Our results support that EN events are characterized by reduced atmospheric moisture transport from the Tropical North Pacific to NWSA, enhanced air subsidence over the region in association with anomalous regional Hadley and Walker cells, reduced moisture convergence in NWSA, and reduced atmospheric moisture recycling over the region. In addition, our work provides further evidence of the key role played by the regional atmospheric circulation and thermodynamics in the mechanisms for ENSO influence on precipitation in NWSA. In this sense, the reduced precipitation observed over NWSA during EN years with respect to LN is not a matter of reduced atmospheric moisture transport towards the region. In fact, EN years exhibit enhanced water vapor transport to NWSA from most of its main moisture sources with respect to LN, however this available atmospheric water does not precipitate. The inhibition of precipitation in NWSA during EN arises from a more stable atmosphere characterized by enhanced CIN, higher LCL, and reduced RH in the lower levels.

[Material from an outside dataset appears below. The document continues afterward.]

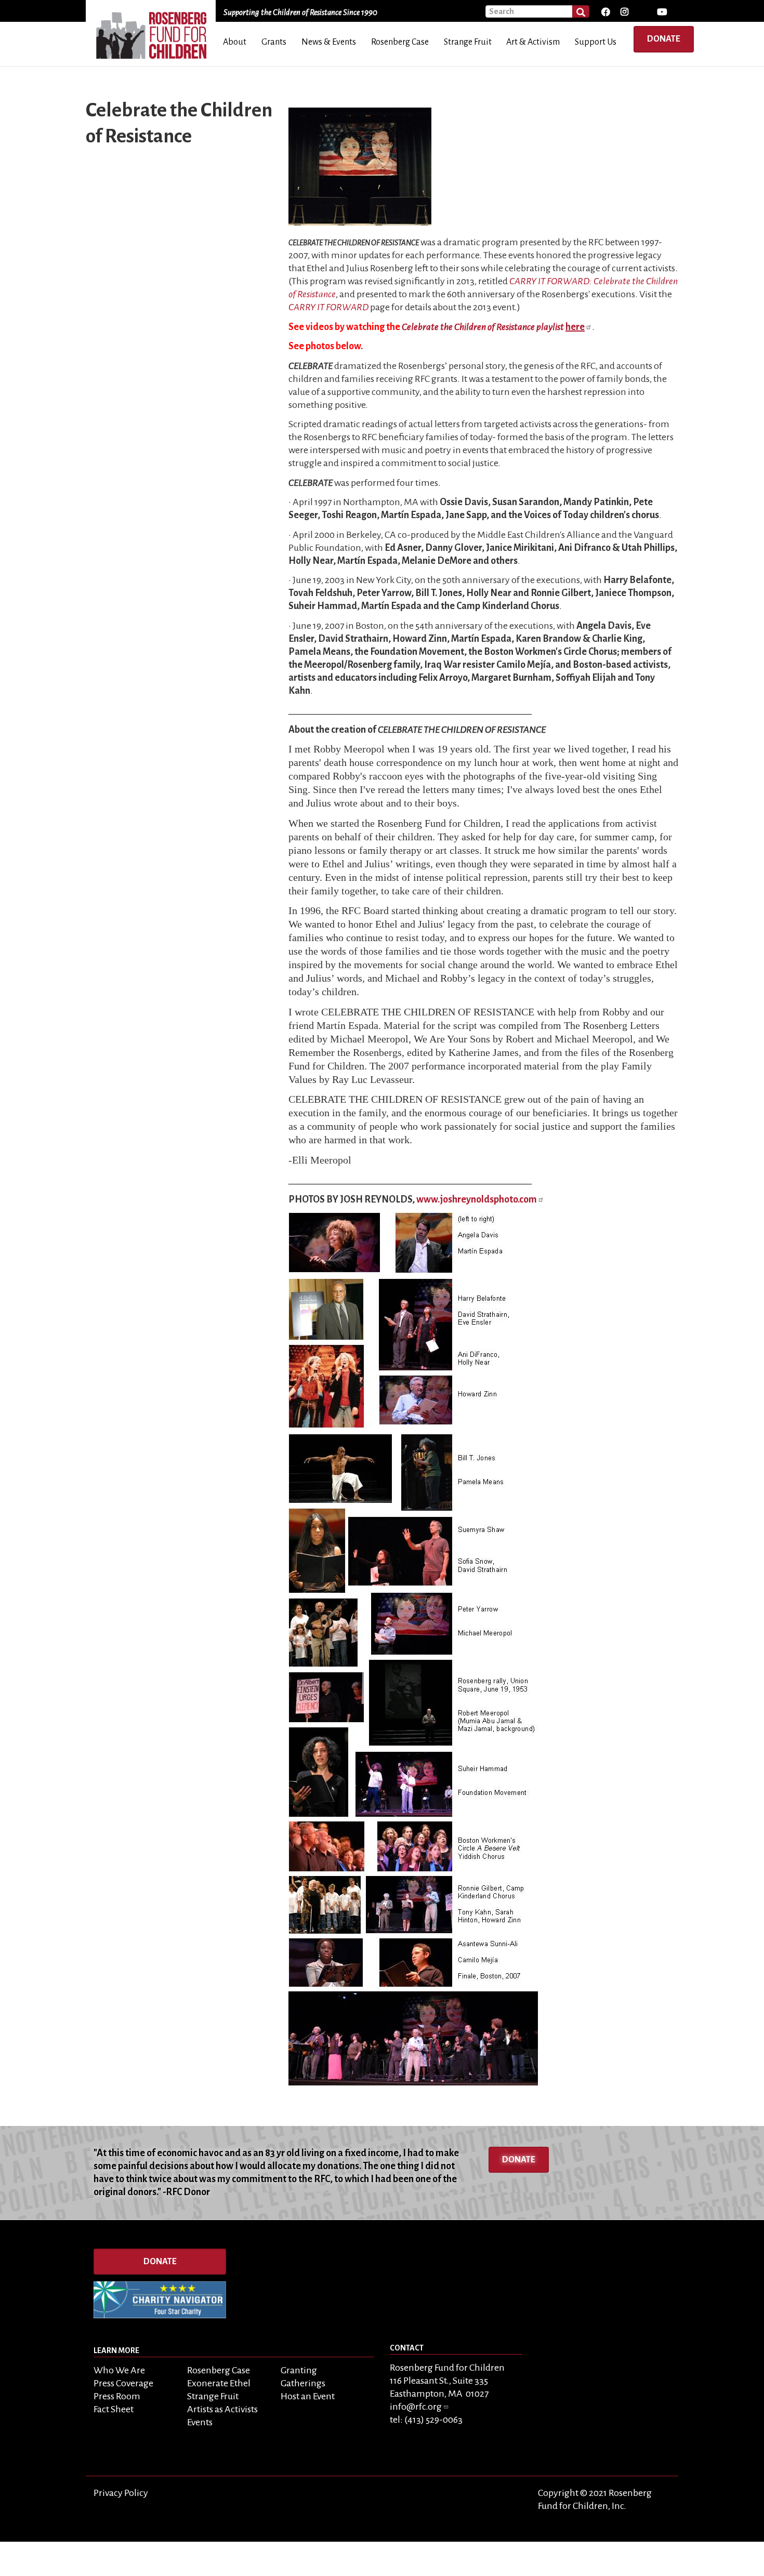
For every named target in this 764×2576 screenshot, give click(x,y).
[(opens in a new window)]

The combination of a more stable atmosphere with an enhanced subsidence motion in NWSA due to an anomalous Hadley cell overcomes the increases of precipitable water in the region, inducing a reduction of precipitation during EN years in comparison with LN. This reveals the importance of considering not only the dynamic aspects and moisture sources for precipitation but also the thermodynamics involved, particularly in a region with very complex land-atmosphere interactions.